Projection keeps one part and kills the other. Reflection keeps one part and negates the other.

## 39.19 Composition of Reflections

Compositions of reflections produce important transformations.

In \(\mathbb{R}^2\), the composition of two reflections across lines through the origin is a rotation. If the angle from the first mirror line to the second is \(\alpha\), then the composition is a rotation by \(2\alpha\).

This can be checked using matrices. Reflection across a line at angle \(\theta\) has matrix

$$
R_\theta=
\begin{bmatrix}
\cos 2\theta & \sin 2\theta\\
\sin 2\theta & -\cos 2\theta
\end{bmatrix}.
$$

Then

$$
R_\phi R_\theta
$$

is the rotation matrix through angle

$$
2(\phi-\theta).
$$

Thus rotations can be built from reflections.

More generally, reflection groups are groups generated by reflections. They occur in geometry, Lie theory, root systems, and the study of symmetry.

## 39.20 Householder Reflections in Computation

Householder reflections are important in numerical linear algebra. They are used to transform vectors and matrices while preserving lengths.

Given a nonzero vector \(x\), one can choose a unit vector \(u\) so that

$$
H=I-2uu^T
$$

maps \(x\) to a scalar multiple of the first coordinate vector. This is the basis of Householder QR factorization.

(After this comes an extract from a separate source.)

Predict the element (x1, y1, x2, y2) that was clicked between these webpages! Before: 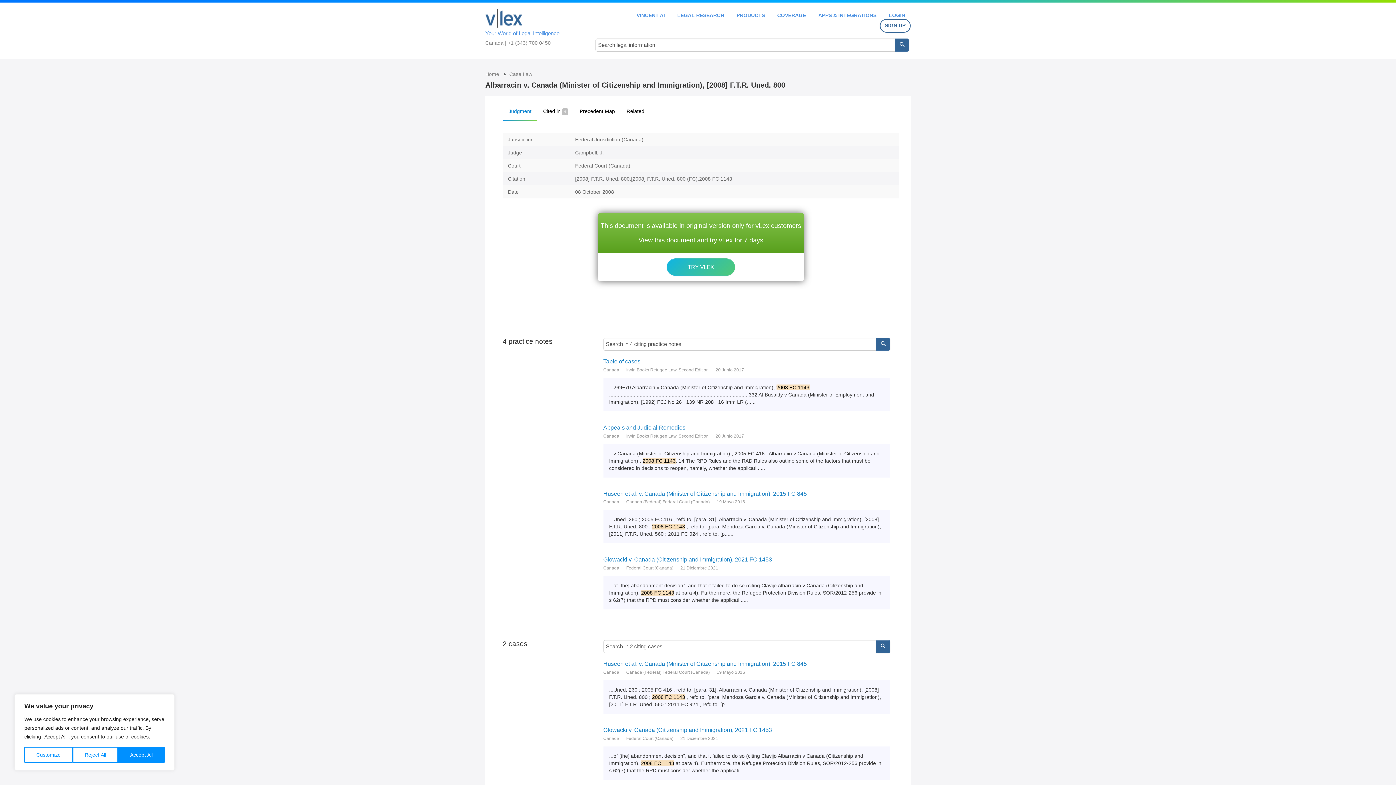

Because \(H\) is orthogonal, it is numerically stable for many algorithms. Multiplying by \(H\) does not magnify Euclidean lengths. Householder transformations are standard tools in QR decomposition and related matrix reductions.

## 39.21 Reflection Versus Projection

Reflection and projection are related but different.

| Operator | Defining equation | Action |
|---|---|---|
| Projection | \(P^2=P\) | Keeps one part and sends the other to zero |
| Reflection | \(R^2=I\) | Keeps one part and negates the other |

For a decomposition

$$
V=U\oplus W,
$$

the projection onto \(U\) along \(W\) is

$$
P(u+w)=u.
$$

The reflection across \(U\) along \(W\) is

$$
R(u+w)=u-w.
$$

They are connected by

$$
R=2P-I
$$

and

$$
P=\frac{1}{2}(I+R).
$$

## 39.22 Summary

A reflection operator is a linear operator that fixes one subspace and reverses a complementary subspace.

In its simplest algebraic form, a reflection satisfies

$$
R^2=I.
$$

Its eigenspaces are

$$
\ker(R-I)
$$

and

$$
\ker(R+I).
$$

The first is the fixed subspace. The second is the reversed subspace.

In an inner product space, the orthogonal reflection across a subspace \(U\) sends

$$
u+w
$$

to

$$
u-w,
$$

where

$$
u\in U,
\qquad
w\in U^\perp.
$$

For a unit normal vector \(u\), the reflection across the hyperplane perpendicular to \(u\) has matrix

$$
H=I-2uu^T.
$$

Reflections are orthogonal transformations. They preserve lengths and angles, have determinant \(-1\) in the hyperplane case, and are their own inverses.

They are fundamental in geometry, matrix factorization, numerical linear algebra, and the theory of symmetry.